◆ WORK INSTRUCTIONS ◆
State, as a number alone, how many lines of the entries contain the word "will".

*** Begin section ***

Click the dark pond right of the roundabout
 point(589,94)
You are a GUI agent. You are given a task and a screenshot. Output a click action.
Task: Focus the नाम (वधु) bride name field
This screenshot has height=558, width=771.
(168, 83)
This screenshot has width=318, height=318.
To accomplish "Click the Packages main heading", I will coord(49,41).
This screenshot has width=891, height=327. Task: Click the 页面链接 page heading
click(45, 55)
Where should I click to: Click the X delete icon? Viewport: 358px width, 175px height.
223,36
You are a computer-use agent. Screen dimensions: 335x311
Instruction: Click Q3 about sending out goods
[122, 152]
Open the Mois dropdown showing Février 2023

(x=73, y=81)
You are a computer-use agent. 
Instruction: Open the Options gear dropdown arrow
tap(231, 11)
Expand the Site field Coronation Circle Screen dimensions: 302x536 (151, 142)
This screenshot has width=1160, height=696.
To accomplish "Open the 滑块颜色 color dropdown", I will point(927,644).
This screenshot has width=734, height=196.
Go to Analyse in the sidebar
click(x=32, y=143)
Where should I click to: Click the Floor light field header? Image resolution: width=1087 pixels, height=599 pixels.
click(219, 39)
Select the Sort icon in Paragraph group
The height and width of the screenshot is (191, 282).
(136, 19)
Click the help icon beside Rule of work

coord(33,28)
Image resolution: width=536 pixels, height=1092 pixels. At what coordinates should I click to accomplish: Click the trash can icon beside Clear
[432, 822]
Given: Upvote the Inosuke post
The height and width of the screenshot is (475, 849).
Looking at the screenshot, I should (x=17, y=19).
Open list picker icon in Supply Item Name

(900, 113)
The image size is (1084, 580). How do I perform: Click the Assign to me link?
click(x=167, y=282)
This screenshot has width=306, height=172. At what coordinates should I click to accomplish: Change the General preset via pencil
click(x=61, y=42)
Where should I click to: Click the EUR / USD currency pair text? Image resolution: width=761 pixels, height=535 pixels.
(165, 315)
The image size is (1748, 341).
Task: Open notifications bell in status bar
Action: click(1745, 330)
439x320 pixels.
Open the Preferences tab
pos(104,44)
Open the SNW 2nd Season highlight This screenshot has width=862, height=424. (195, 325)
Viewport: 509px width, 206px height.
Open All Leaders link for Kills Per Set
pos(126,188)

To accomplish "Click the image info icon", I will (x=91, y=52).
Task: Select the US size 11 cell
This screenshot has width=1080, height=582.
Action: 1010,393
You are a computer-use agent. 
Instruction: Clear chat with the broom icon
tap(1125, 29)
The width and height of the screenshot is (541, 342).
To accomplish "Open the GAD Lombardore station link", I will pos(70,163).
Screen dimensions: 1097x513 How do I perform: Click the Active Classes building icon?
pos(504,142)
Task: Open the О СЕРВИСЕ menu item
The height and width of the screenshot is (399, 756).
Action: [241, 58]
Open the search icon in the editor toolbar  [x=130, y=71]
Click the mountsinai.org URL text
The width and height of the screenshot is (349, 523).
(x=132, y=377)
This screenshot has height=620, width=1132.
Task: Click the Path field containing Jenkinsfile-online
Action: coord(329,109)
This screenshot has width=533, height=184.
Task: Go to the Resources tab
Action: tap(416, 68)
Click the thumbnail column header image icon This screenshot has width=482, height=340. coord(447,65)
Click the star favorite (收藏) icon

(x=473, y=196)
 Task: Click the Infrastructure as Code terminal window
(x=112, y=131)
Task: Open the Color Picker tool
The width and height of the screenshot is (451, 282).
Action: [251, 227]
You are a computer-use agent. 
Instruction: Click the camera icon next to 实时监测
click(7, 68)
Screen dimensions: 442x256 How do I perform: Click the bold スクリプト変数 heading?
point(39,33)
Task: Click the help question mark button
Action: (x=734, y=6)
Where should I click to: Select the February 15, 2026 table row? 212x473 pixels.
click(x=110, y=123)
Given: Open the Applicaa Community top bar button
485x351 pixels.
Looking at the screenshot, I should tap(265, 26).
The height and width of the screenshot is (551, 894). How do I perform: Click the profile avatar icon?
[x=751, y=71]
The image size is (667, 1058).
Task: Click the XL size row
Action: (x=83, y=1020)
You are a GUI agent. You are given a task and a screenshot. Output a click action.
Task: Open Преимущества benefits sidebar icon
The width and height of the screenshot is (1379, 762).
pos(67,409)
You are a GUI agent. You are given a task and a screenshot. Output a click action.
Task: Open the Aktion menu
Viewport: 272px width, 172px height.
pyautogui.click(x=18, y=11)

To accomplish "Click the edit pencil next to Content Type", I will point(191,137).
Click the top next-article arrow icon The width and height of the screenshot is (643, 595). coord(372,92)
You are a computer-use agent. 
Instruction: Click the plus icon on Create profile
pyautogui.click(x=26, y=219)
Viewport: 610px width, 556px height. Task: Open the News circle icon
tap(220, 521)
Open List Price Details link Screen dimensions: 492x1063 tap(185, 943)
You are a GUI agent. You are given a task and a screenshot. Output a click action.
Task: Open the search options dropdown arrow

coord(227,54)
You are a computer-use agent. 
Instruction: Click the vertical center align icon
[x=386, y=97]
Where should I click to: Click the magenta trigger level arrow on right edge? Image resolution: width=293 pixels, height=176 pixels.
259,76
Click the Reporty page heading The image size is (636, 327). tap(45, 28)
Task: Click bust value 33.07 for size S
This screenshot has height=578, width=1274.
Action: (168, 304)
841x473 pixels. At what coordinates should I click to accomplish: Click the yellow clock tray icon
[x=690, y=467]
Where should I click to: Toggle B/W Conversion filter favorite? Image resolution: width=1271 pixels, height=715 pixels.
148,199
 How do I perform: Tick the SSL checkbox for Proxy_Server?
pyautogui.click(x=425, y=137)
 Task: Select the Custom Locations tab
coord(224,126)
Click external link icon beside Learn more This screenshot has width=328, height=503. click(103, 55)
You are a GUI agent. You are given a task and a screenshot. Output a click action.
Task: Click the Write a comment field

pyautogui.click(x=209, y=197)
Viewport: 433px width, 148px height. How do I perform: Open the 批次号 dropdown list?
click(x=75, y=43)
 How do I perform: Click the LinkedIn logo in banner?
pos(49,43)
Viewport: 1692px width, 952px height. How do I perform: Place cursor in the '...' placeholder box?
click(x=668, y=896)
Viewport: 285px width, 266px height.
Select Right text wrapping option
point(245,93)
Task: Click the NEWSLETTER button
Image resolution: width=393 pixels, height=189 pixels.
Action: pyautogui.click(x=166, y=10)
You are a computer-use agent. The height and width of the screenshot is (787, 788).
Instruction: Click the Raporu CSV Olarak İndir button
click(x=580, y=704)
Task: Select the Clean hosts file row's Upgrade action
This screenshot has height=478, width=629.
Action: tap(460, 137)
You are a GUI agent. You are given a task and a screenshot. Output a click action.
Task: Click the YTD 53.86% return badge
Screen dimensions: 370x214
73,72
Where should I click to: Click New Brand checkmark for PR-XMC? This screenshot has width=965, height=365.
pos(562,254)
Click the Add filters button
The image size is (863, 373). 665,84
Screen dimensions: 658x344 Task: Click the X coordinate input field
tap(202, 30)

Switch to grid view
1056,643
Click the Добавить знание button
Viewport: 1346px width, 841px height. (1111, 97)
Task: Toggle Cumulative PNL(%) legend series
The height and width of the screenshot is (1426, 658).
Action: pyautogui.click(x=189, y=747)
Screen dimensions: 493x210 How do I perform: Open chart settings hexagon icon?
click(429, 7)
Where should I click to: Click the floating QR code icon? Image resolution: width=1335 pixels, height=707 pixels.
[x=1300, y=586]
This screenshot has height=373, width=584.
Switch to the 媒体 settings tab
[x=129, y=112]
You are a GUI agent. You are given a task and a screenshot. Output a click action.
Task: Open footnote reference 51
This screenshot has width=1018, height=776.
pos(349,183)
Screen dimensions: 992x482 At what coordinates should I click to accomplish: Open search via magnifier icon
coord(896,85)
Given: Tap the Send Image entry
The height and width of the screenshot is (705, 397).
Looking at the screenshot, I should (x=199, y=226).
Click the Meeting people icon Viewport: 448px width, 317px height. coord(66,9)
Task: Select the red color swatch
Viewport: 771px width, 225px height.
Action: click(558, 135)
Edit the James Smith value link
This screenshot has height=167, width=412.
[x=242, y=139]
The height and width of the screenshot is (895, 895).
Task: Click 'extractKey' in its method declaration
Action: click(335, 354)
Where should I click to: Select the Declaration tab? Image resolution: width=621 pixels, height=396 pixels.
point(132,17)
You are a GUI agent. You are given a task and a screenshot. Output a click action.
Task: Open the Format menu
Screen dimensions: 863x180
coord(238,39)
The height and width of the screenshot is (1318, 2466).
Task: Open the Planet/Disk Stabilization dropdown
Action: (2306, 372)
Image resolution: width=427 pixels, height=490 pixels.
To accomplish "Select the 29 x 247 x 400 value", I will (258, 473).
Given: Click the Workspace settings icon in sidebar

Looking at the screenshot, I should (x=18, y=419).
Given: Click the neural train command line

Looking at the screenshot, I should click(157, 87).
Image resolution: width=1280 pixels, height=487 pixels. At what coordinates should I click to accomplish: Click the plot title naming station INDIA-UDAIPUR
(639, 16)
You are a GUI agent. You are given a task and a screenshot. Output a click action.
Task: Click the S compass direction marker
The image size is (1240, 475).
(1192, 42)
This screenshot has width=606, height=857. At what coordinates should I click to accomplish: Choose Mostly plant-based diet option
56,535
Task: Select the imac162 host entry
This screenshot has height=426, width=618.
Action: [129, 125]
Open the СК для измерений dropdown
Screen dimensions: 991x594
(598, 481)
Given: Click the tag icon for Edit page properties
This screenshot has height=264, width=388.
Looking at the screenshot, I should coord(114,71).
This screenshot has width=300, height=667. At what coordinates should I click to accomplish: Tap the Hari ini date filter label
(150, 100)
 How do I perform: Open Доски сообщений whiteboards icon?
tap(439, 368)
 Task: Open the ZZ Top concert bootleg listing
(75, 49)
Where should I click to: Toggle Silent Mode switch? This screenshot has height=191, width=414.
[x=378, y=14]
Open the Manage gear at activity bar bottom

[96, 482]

*** End section ***

◆ SOLUTION ◆
6